Instructions for the task: Rewrite everything from the line containing "Dr. Marty Nature's Blend Essential" down to and including the line containing "Whimzees Brushzees Dental" as a JSON list of strings, with one string per line and any blank lines left out.

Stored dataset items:
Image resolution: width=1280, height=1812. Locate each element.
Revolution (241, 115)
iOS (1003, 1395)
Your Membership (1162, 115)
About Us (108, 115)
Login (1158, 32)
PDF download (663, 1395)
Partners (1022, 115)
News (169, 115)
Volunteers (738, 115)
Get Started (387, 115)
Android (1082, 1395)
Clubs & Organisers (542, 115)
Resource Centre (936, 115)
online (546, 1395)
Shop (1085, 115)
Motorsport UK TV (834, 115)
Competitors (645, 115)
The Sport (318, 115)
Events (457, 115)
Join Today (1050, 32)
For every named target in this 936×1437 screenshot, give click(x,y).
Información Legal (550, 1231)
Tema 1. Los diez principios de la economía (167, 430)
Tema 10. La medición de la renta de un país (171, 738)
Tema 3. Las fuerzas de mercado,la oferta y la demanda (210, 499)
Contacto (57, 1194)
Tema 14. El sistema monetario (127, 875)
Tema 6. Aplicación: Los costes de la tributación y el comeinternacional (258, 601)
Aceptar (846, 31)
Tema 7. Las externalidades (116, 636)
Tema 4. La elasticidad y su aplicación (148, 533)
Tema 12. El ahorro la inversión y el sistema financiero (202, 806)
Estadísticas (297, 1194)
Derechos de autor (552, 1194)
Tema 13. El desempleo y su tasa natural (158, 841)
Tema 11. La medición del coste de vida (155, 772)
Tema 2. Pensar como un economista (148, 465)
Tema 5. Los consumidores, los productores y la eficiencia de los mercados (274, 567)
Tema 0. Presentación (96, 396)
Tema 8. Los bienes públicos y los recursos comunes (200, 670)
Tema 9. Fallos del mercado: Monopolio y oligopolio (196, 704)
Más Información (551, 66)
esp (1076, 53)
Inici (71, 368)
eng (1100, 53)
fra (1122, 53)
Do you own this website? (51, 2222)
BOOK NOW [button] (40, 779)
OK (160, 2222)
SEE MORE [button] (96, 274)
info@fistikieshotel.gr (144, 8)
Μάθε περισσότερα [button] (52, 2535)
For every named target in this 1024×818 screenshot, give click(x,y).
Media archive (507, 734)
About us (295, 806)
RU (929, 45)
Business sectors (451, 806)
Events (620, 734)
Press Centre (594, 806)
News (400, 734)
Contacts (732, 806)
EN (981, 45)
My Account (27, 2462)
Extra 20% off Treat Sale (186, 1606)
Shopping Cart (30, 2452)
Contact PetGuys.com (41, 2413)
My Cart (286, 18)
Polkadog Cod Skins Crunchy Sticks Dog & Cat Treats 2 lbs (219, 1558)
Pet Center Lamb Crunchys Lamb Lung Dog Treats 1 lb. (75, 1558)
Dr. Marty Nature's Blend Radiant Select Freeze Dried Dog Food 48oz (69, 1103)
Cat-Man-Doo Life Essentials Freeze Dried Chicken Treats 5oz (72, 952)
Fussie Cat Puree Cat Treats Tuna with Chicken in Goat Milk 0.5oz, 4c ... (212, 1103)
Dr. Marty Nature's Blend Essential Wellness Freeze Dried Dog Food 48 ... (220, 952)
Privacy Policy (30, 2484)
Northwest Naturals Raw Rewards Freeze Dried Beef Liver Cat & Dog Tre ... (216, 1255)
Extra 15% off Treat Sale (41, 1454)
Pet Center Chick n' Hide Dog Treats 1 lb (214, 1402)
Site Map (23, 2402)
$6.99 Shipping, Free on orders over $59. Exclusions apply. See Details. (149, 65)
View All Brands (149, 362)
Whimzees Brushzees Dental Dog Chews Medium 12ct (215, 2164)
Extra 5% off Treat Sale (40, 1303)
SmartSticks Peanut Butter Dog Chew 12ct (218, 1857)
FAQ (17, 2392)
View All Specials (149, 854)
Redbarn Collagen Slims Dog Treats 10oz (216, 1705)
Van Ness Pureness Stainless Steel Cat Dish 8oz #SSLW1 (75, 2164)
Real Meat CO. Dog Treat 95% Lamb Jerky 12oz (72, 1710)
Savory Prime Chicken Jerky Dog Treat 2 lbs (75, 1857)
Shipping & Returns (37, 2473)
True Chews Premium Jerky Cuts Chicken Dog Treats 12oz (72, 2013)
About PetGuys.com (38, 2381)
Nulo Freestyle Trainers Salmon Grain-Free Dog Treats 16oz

Correct output:
[
  "Dr. Marty Nature's Blend Essential Wellness Freeze Dried Dog Food 48 ... (220, 952)",
  "Privacy Policy (30, 2484)",
  "Northwest Naturals Raw Rewards Freeze Dried Beef Liver Cat & Dog Tre ... (216, 1255)",
  "Extra 15% off Treat Sale (41, 1454)",
  "Pet Center Chick n' Hide Dog Treats 1 lb (214, 1402)",
  "Site Map (23, 2402)",
  "$6.99 Shipping, Free on orders over $59. Exclusions apply. See Details. (149, 65)",
  "View All Brands (149, 362)",
  "Whimzees Brushzees Dental Dog Chews Medium 12ct (215, 2164)"
]